* Task inputs:

· · · · ·

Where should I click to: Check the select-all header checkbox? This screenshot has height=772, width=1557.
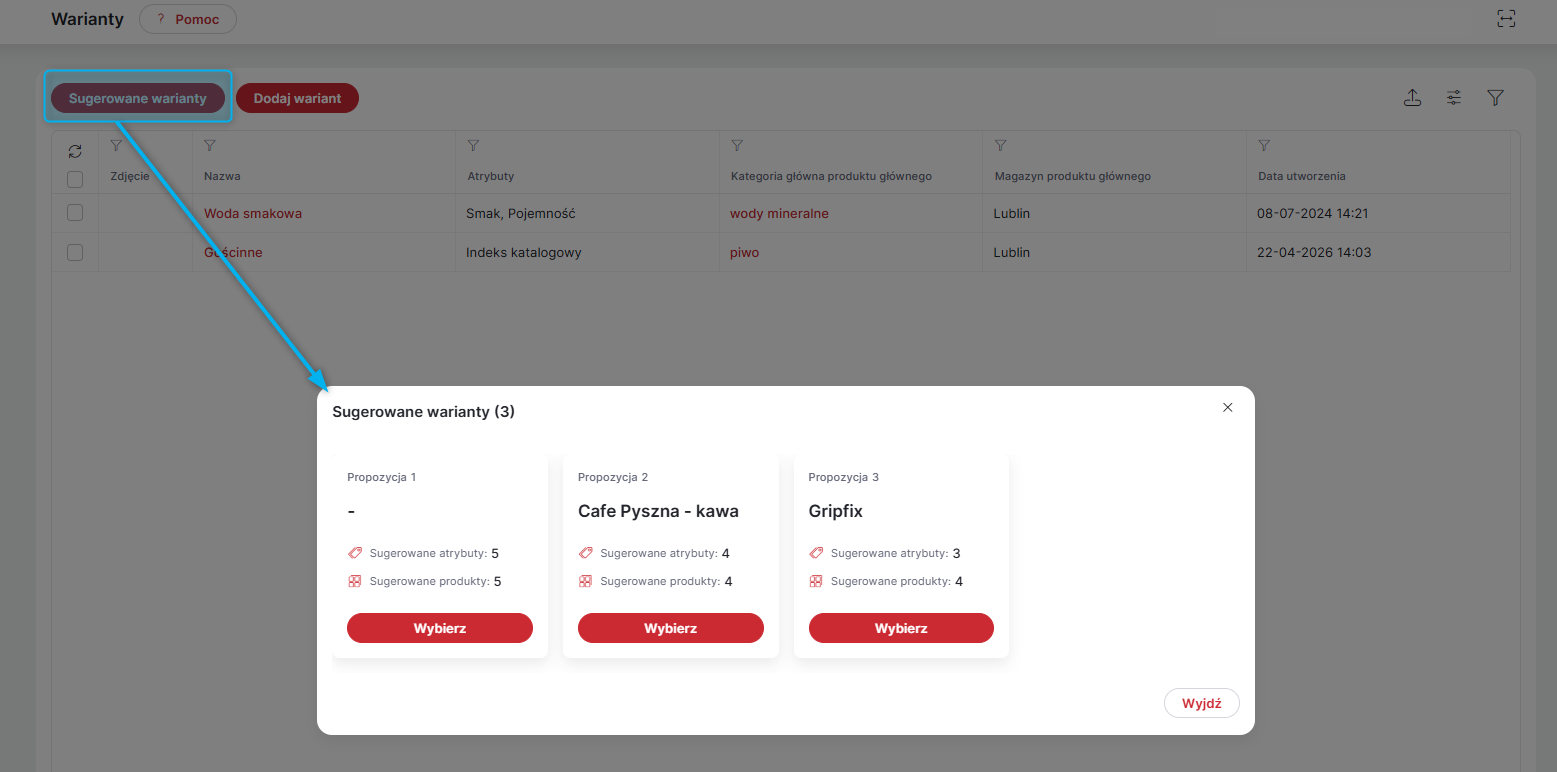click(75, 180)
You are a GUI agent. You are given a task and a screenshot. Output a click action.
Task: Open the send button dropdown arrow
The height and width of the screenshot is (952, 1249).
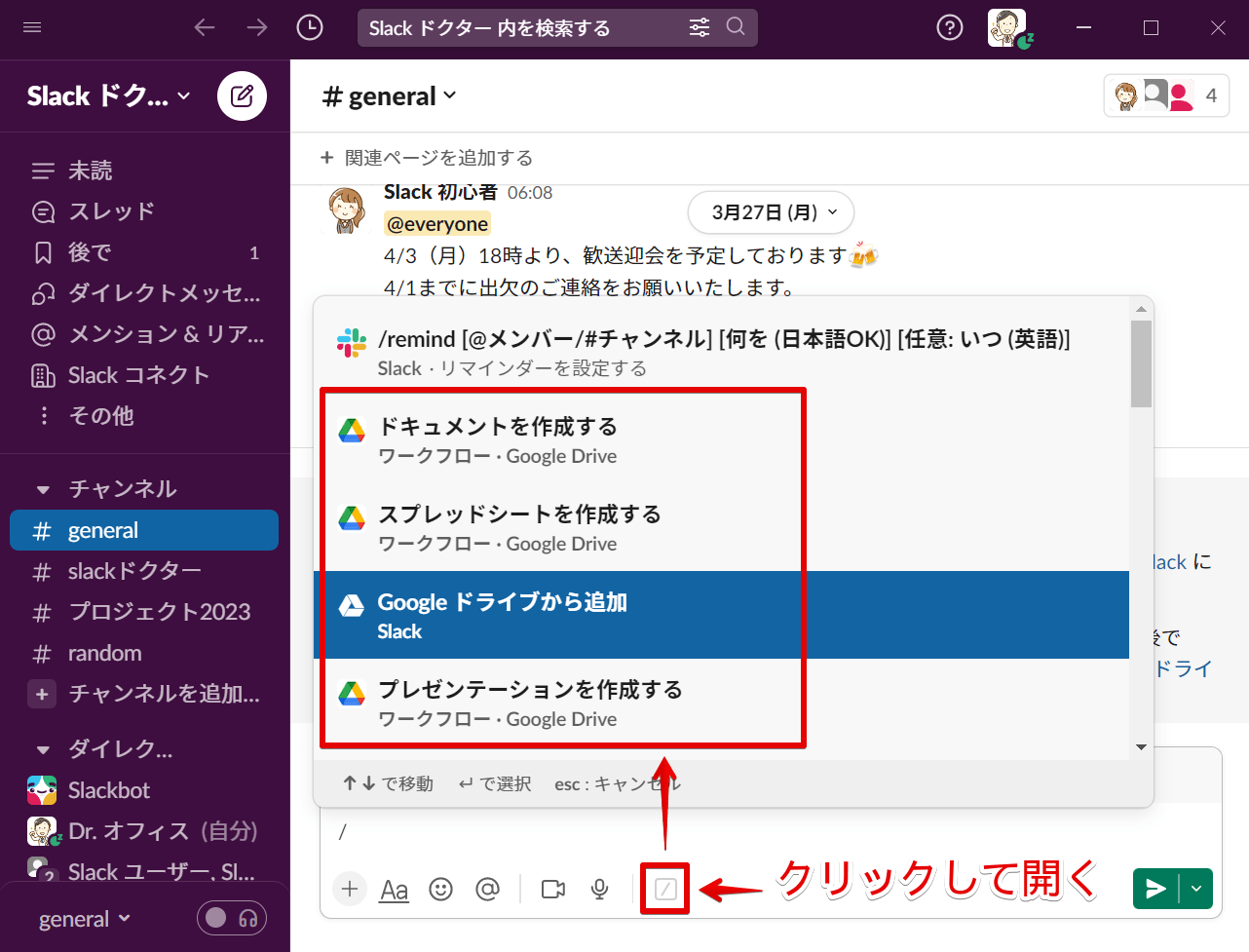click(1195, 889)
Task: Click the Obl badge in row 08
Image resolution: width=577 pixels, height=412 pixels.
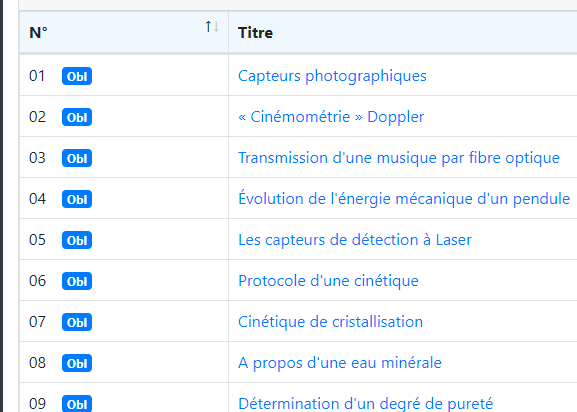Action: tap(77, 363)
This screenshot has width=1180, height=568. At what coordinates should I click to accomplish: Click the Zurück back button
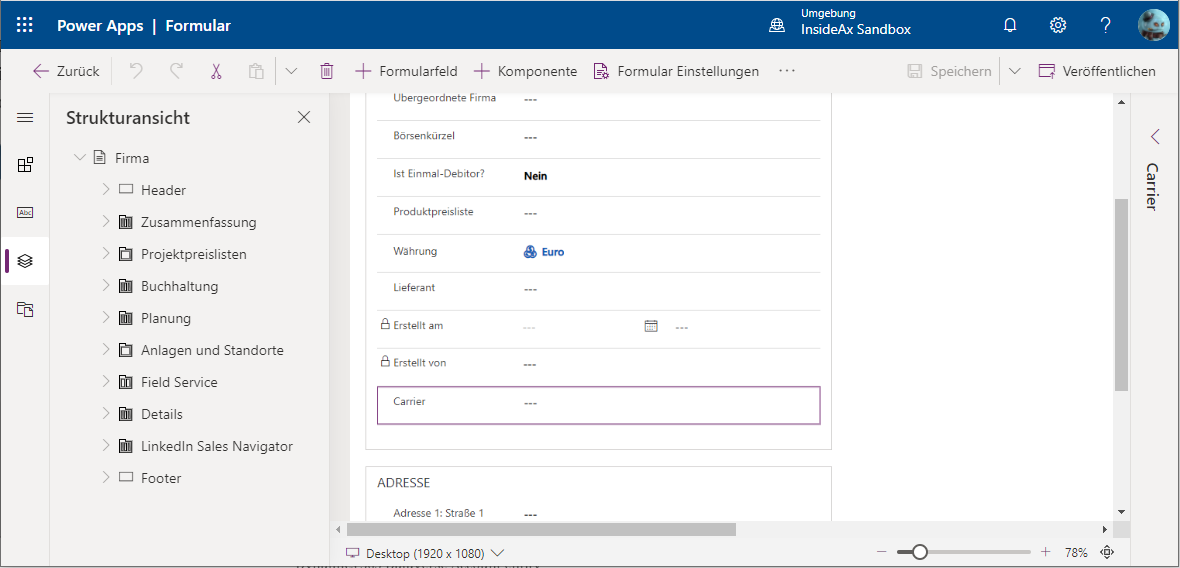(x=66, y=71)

· · · · ·

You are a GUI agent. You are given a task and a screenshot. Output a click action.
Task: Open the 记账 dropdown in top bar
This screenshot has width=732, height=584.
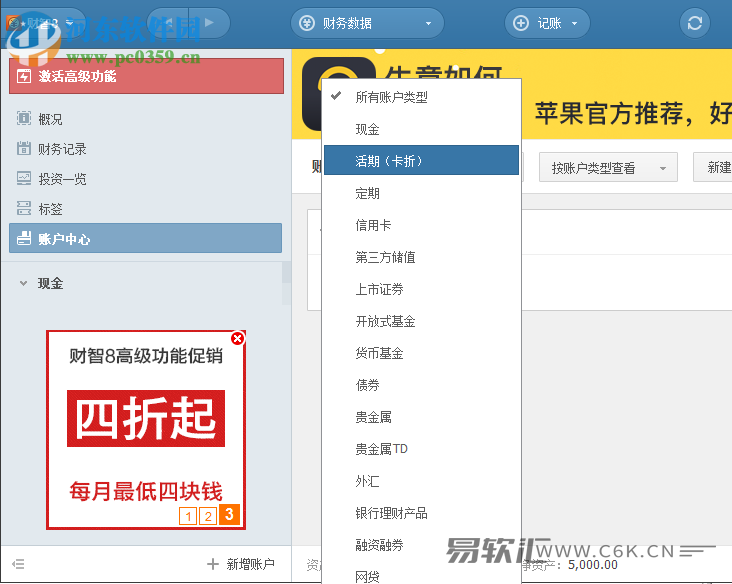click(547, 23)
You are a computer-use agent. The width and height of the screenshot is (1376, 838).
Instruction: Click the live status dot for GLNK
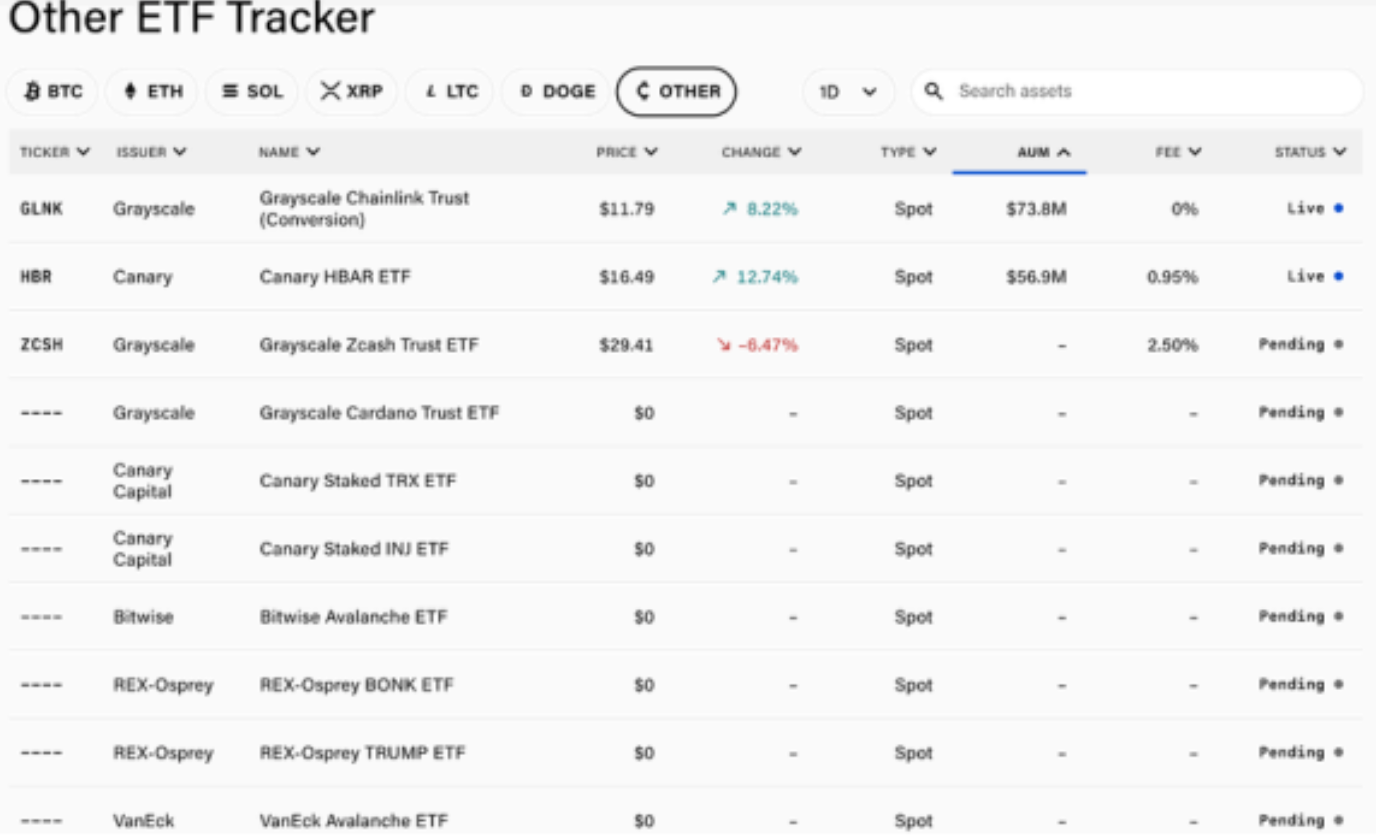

· · · · ·

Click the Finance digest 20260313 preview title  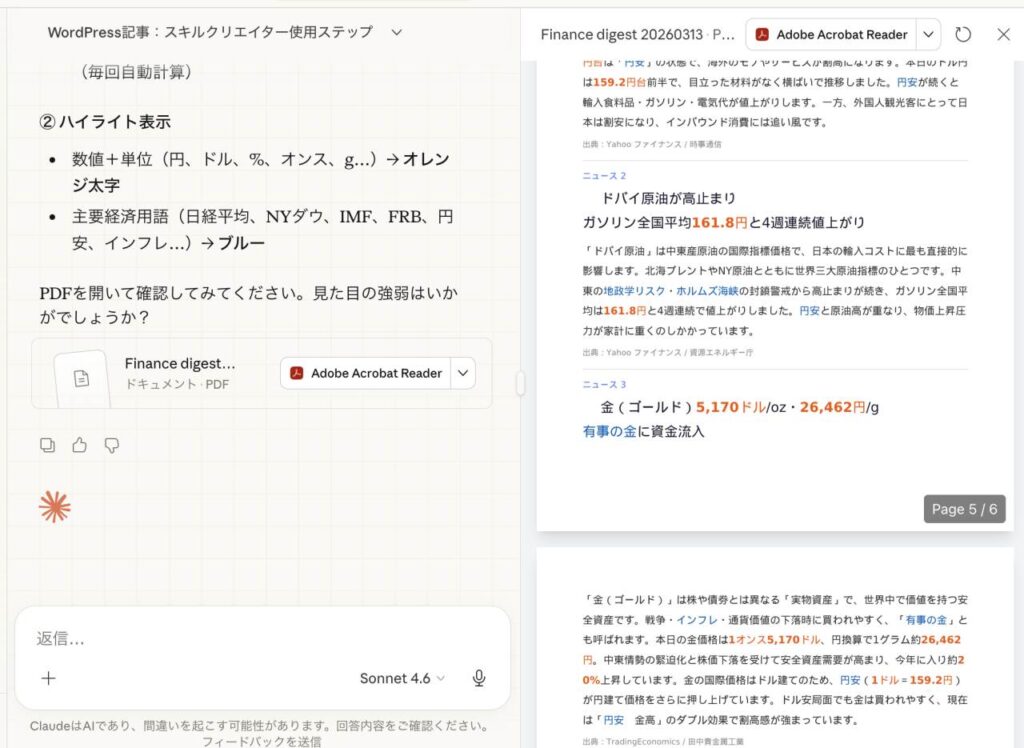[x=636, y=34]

· · · · ·

* Work request: Where a line above contains the word "dropdown", copy that line.

* Result of this task:
Task: Open the send button dropdown arrow
Task: Open the 记账 dropdown in top bar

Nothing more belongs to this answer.